Table 5 Literature review of USG accuracy in preoperative evaluation of reoperations for thyroid cancers

Our study has some limitations inherent to the retrospective nature of the study. The subset of patients who underwent USG but did not undergo revision surgery were not included in this study. This may lead to inherent bias in the calculation of the accuracy of USG. Also, a large majority of patients (84%) in our study were only operated once previously. Hence, our results may not apply to a cohort of patients who have undergone multiple surgeries with further distortion of anatomy.
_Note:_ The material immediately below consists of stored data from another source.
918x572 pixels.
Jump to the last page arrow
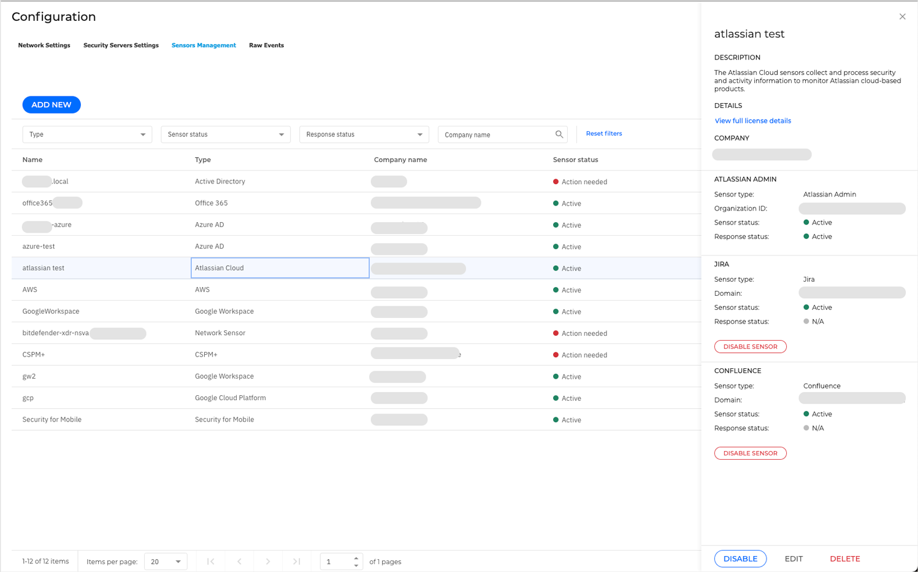[x=297, y=562]
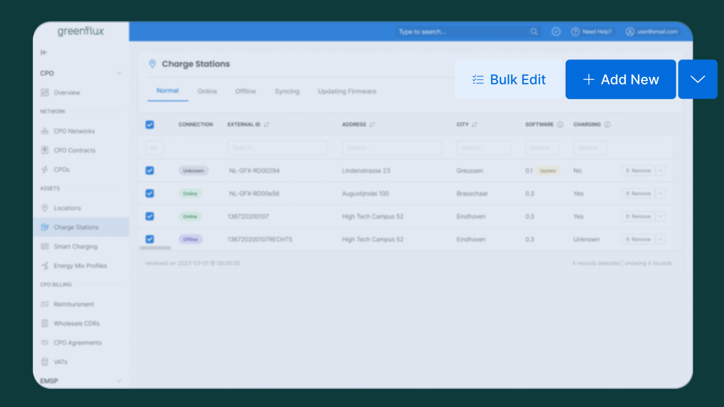Open the dropdown arrow beside Add New
Viewport: 724px width, 407px height.
(x=697, y=79)
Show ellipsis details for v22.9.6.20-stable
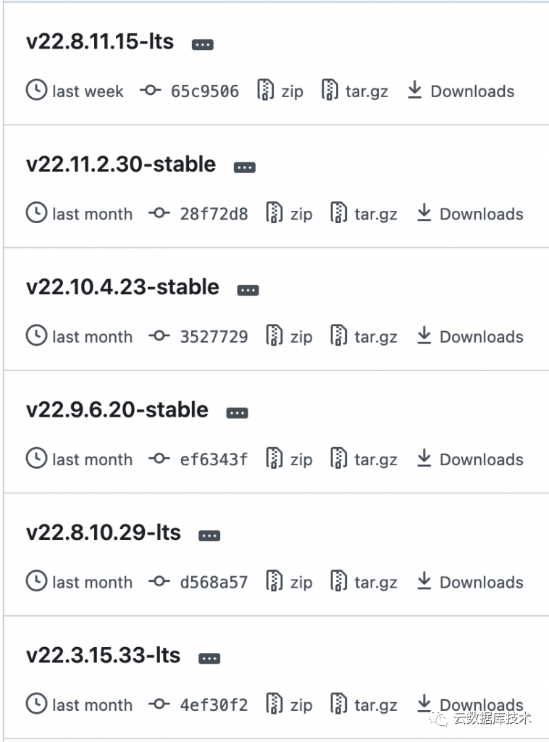Image resolution: width=549 pixels, height=742 pixels. tap(237, 413)

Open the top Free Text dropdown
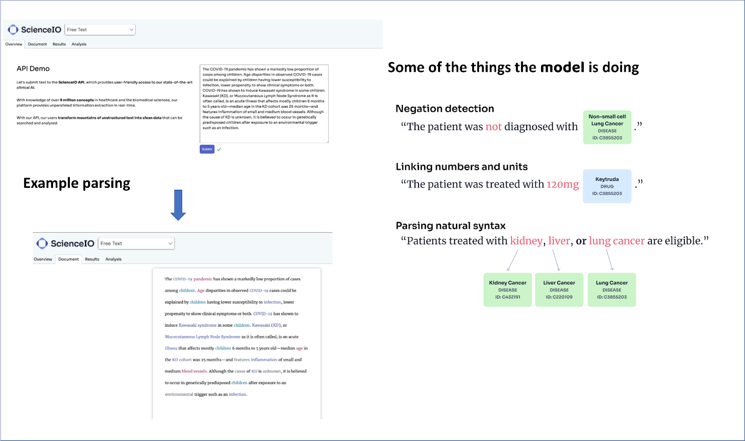[100, 30]
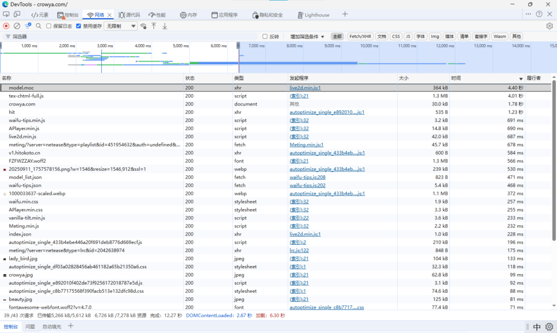Select the inspect element tool

click(7, 15)

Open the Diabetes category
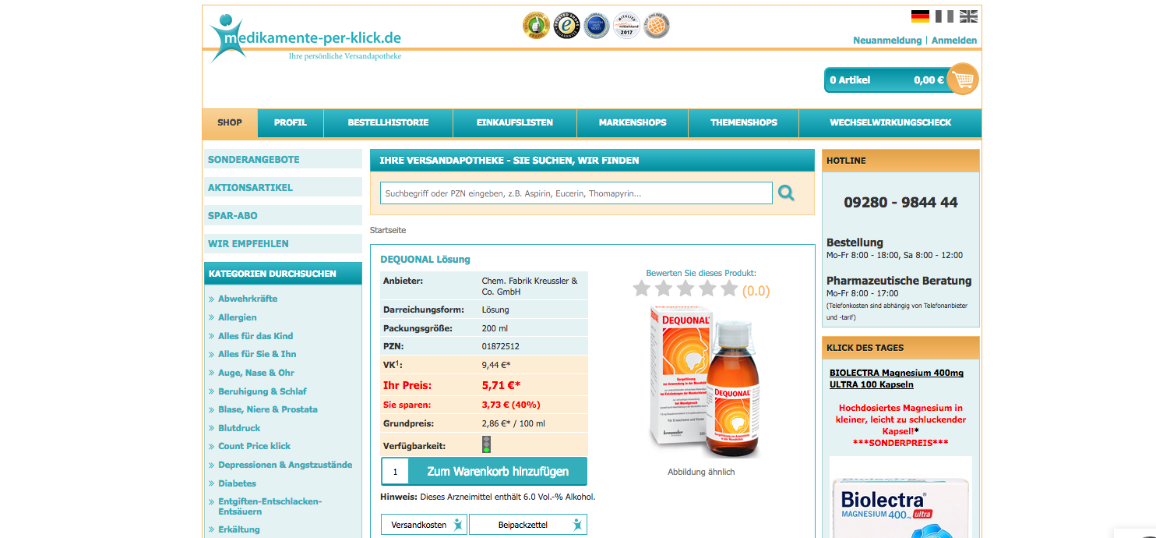(x=237, y=483)
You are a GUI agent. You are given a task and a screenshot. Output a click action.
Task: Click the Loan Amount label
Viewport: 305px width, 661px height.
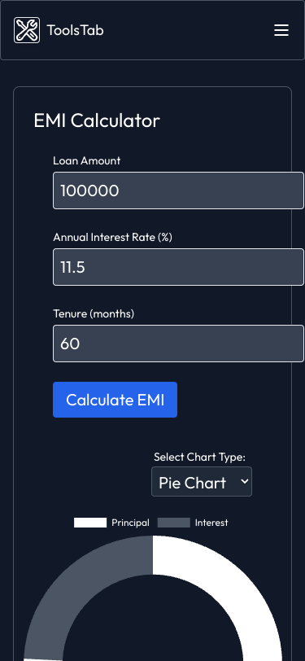pyautogui.click(x=87, y=160)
Indeterminate findings were not included in the accuracy analysis and their significance remains unanswered. However, these indeterminate findings constituted a small proportion (3.5%) of results in the study. In a publication by Shin et al., most recurrent tumors had nonspecific findings like well-defined, oval, hypoechoic nodules on USG and such lesions could have been missed in our study [15]. In a surgical bed after thyroidectomy, normal structures like residual thyroid, parathyroid glands, suture granulomas, and lymph nodes can be misdiagnosed as recurrent tumor. Nonrecurrent lesions like suture granuloma, strap muscle, postoperative fibrosis, and degenerated cysts can present as nodules with punctate echogenic foci on USG mimicking recurrent tumors which show microcalcifications [28]. A USG-guided FNAC differentiates such nonrecurrent lesions from recurrent tumors. This additional benefit of USG-guided FNAC has not been evaluated in our study and USG with FNAC may further improve the accuracy of USG in patients undergoing revision thyroid surgery.

Conclusion

USG has a reasonable accuracy in determining the status of lesions in patients undergoing revision surgeries for thyroid cancers. However, there may be a case in point to add another modality like a CT or USG-guided FNAC to improve the determination of disease in the reoperated neck. This may help decrease unnecessary revision surgery and its attendant complications in patients with long survival and good disease outcomes.